He doesn't hesitate and thrusts into my hot channel. My juices are overflowing, allowing him to slide easily inside me. When he's completely sheathed in me, I swear it feels like he's come home to me—like the world around me is perfect at. So I gasp when he pulls out. He rests his forehead against mine and then continues to slam into me in a punishing rhythm.

I think this man is going to ruin me for all men. No one else will ever be able to take me to these heights. I'm pretty sure of that, but right now, it doesn't matter. Nothing really matters but this moment between us. Our breathing is ragged, and beads of sweat start appearing on his chest from all the exertion.

Grabbing onto him, I let myself go. The friction of our hot bodies is helping me get to that point where I just ignite and burst into flames. I can feel my orgasm building fast, and Max's possessive hold on me helps it along. When the pleasure is almost too much to bear, I start convulsing around his cock, and I scream out his name.

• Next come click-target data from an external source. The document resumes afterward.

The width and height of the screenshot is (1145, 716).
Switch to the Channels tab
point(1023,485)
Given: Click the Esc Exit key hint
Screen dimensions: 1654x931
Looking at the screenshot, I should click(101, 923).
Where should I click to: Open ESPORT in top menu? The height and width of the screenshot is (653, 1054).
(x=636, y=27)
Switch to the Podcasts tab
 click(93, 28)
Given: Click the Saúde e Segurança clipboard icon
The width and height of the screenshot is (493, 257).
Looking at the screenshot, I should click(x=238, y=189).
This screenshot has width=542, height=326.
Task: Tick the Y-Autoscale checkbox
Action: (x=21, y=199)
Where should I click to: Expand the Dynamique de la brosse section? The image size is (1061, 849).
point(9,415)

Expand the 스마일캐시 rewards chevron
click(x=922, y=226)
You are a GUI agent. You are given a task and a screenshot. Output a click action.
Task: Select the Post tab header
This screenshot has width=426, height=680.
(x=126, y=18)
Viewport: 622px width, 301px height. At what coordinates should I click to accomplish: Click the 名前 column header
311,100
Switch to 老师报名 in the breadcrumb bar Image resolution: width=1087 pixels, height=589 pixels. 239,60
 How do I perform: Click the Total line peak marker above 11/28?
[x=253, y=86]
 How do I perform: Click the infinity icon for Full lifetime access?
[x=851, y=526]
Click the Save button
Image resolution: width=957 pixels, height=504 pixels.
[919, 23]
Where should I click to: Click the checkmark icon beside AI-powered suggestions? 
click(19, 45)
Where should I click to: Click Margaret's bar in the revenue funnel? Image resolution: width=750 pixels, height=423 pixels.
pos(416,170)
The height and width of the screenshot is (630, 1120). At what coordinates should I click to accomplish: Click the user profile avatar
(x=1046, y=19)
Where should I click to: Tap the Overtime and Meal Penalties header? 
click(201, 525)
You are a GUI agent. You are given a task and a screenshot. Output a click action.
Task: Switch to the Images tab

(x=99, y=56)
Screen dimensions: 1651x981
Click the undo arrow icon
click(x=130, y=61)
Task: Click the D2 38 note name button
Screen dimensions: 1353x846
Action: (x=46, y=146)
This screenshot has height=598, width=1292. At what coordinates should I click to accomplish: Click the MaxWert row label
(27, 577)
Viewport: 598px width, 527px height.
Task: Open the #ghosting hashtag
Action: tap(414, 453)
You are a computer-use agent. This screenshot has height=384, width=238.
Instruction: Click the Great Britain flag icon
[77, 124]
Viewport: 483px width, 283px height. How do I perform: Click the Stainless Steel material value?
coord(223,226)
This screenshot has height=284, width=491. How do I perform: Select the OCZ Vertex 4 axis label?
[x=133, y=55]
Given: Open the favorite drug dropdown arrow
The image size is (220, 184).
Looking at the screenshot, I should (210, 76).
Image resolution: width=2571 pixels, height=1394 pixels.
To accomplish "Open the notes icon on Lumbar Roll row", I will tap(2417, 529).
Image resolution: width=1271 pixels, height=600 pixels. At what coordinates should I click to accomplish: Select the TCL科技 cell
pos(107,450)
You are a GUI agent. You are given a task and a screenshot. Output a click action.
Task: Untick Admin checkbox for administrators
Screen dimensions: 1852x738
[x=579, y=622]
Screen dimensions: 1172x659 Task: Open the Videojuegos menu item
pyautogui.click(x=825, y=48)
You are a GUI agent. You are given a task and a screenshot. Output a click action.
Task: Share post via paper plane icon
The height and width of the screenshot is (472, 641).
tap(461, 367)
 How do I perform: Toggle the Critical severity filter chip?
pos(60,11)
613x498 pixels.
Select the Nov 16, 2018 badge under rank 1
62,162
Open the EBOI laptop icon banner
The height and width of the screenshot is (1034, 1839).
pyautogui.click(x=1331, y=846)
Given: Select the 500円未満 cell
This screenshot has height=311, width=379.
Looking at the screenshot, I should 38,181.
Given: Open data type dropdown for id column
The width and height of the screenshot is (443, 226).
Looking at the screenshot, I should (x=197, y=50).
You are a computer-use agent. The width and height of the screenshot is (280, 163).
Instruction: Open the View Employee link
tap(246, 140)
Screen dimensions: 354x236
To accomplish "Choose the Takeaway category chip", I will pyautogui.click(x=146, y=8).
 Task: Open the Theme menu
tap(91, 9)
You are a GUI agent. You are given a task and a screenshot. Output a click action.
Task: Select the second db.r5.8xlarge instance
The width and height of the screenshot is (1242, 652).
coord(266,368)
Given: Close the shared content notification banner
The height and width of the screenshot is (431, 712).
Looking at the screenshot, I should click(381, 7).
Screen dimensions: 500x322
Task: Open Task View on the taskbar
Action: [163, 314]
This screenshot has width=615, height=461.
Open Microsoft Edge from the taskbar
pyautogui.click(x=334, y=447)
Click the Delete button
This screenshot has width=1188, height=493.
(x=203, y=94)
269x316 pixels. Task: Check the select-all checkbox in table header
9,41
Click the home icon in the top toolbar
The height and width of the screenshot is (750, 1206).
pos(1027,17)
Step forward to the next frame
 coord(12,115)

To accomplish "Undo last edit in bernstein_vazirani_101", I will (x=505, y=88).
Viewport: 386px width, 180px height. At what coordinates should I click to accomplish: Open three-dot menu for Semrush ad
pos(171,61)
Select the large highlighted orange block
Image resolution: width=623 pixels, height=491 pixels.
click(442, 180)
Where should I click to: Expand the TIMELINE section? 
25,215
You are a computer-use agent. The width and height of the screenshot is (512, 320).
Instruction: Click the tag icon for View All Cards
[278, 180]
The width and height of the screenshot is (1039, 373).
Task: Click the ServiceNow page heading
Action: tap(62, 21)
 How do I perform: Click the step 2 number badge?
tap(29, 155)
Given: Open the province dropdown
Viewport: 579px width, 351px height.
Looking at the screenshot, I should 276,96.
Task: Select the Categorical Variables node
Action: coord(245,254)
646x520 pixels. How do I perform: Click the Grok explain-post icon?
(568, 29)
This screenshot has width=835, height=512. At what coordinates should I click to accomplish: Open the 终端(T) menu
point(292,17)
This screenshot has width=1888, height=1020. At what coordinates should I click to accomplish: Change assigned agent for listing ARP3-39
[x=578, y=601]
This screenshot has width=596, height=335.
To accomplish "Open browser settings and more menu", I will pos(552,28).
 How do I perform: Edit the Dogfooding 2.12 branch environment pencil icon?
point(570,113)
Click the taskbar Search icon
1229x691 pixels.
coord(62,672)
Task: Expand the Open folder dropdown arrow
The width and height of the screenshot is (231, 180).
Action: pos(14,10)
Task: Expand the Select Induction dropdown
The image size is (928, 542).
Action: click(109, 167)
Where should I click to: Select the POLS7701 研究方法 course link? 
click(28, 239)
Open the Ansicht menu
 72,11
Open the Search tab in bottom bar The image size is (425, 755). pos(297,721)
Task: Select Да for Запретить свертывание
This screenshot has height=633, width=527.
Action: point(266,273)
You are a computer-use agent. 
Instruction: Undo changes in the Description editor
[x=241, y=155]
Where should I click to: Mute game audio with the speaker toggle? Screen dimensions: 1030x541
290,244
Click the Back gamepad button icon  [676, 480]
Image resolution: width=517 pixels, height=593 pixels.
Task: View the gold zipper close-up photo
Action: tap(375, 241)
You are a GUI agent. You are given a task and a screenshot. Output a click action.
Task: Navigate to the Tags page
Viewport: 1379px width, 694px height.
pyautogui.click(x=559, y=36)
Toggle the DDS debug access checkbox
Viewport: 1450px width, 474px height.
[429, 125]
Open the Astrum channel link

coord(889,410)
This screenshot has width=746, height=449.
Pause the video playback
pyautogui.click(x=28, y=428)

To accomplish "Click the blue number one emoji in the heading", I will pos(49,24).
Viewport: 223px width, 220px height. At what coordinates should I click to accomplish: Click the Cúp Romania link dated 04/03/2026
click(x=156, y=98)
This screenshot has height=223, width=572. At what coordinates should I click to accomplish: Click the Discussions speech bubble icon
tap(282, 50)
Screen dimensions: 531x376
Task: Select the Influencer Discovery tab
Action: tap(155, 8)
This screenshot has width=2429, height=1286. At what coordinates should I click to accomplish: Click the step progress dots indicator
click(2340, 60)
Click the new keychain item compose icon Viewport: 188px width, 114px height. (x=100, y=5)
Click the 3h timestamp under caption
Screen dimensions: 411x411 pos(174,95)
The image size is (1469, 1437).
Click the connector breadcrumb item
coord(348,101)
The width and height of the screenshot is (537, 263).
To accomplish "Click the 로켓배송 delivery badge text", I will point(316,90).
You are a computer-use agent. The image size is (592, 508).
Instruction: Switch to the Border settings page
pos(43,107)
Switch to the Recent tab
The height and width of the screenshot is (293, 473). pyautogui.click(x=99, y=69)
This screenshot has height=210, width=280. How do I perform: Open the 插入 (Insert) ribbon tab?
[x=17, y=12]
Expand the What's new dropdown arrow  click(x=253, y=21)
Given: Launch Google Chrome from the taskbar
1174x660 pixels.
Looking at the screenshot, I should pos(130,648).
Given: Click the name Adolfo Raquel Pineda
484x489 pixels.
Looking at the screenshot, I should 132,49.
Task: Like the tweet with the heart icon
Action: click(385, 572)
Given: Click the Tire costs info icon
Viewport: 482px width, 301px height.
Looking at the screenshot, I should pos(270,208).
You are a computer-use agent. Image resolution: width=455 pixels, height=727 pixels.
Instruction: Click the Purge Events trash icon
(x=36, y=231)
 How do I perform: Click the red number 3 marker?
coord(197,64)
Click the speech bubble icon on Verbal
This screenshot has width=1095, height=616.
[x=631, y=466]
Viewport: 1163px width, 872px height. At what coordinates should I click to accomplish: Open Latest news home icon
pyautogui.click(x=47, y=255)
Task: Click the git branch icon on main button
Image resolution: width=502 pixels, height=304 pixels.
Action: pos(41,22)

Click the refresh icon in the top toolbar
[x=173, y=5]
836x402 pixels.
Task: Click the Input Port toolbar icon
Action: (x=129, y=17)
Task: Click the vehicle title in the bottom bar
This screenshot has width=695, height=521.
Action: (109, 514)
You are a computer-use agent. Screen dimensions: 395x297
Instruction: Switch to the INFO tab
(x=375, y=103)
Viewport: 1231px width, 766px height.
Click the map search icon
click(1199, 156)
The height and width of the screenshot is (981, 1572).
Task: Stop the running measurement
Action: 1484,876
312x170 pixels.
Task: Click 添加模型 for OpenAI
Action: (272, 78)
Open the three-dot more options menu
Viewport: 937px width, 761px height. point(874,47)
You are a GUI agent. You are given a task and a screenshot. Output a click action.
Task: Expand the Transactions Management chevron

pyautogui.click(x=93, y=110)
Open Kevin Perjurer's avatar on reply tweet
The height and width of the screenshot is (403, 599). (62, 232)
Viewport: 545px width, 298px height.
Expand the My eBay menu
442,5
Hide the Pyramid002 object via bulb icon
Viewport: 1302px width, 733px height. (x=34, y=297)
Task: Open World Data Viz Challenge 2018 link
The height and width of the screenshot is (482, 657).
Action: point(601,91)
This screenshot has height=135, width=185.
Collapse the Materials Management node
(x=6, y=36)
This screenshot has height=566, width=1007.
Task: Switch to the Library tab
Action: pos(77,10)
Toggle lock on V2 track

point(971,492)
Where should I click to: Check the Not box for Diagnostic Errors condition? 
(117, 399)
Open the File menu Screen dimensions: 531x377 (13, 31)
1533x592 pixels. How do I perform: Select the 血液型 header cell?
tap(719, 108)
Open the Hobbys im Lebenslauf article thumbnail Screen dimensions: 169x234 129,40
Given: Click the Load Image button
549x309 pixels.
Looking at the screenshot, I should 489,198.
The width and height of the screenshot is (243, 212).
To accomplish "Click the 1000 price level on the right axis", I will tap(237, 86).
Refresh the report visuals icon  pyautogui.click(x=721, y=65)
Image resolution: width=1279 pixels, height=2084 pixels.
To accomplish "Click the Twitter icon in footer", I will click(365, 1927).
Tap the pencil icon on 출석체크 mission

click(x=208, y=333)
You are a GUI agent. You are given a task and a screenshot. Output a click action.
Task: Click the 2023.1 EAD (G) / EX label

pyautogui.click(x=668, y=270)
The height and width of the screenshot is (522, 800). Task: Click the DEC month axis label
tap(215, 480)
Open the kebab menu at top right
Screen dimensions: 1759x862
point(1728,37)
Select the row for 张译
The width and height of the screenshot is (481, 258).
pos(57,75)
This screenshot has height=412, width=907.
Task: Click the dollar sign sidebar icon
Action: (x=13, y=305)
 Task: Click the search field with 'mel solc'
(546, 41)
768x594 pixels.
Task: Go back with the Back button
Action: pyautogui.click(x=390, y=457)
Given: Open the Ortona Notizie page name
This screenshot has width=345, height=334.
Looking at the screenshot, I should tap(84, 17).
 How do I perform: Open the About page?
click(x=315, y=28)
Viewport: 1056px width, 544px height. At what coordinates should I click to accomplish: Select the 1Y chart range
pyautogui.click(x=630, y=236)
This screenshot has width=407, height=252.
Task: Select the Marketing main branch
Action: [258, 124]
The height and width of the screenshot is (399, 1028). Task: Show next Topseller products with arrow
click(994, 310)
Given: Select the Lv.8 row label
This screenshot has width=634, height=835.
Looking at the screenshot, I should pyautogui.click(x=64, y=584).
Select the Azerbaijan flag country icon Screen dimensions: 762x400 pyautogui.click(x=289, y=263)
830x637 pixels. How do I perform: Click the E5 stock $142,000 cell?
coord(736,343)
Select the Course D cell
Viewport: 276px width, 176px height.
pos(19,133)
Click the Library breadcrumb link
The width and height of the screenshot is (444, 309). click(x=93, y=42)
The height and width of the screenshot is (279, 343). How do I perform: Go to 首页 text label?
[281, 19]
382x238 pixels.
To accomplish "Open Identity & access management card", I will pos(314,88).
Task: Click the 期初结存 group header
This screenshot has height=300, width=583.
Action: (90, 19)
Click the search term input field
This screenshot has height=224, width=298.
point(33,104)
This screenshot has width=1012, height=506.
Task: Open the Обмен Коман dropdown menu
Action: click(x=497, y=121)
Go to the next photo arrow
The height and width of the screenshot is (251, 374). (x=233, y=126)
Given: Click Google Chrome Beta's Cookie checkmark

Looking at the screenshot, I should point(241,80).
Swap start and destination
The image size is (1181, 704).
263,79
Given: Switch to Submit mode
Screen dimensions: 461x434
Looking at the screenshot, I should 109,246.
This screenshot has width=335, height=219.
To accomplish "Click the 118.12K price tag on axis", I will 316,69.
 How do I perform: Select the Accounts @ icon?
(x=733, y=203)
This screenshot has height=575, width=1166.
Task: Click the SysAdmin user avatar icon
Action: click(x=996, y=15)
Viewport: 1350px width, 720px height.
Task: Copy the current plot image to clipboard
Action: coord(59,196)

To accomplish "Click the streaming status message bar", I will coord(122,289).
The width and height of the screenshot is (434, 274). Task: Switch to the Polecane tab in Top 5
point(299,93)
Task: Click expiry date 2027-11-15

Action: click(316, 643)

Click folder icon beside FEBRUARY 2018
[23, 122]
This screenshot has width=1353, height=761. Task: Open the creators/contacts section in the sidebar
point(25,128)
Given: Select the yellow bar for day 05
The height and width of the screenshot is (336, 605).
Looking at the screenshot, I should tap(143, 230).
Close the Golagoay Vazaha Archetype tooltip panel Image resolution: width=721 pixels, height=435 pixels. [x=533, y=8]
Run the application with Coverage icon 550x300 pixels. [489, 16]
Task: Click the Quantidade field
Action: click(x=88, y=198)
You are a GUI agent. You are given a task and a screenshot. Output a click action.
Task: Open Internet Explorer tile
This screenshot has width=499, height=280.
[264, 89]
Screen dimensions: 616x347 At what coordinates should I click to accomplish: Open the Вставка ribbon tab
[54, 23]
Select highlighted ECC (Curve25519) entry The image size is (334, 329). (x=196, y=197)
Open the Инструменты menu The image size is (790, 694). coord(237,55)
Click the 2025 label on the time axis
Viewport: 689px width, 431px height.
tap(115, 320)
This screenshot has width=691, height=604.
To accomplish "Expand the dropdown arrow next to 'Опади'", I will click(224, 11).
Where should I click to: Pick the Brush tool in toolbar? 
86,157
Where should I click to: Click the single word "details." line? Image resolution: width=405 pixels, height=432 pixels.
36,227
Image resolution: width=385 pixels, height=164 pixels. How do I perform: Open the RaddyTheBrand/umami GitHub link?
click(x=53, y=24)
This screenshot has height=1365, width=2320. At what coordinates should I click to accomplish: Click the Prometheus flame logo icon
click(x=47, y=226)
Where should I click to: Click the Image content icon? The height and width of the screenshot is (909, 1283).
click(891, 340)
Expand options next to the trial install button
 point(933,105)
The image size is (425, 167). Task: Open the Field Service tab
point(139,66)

He keeps thrusting, but it's like a dam has been broken, and my pussy milking his cock makes him start pumping erratically until I feel the warm jets of his cum painting my womb. Max lies on his back and pulls me into his arms. He reaches for something on the nightstand, and I realize it's a small towel when he gently separates my legs and starts cleaning me thoroughly.

When he is done, he takes hold of me again and kisses my forehead. I shiver and he covers me with the bedsheet. I'm not cold, not really. It's just that all of this is very overwhelming. I don't know what tomorrow will bring, but I'm a little bit terrified of it.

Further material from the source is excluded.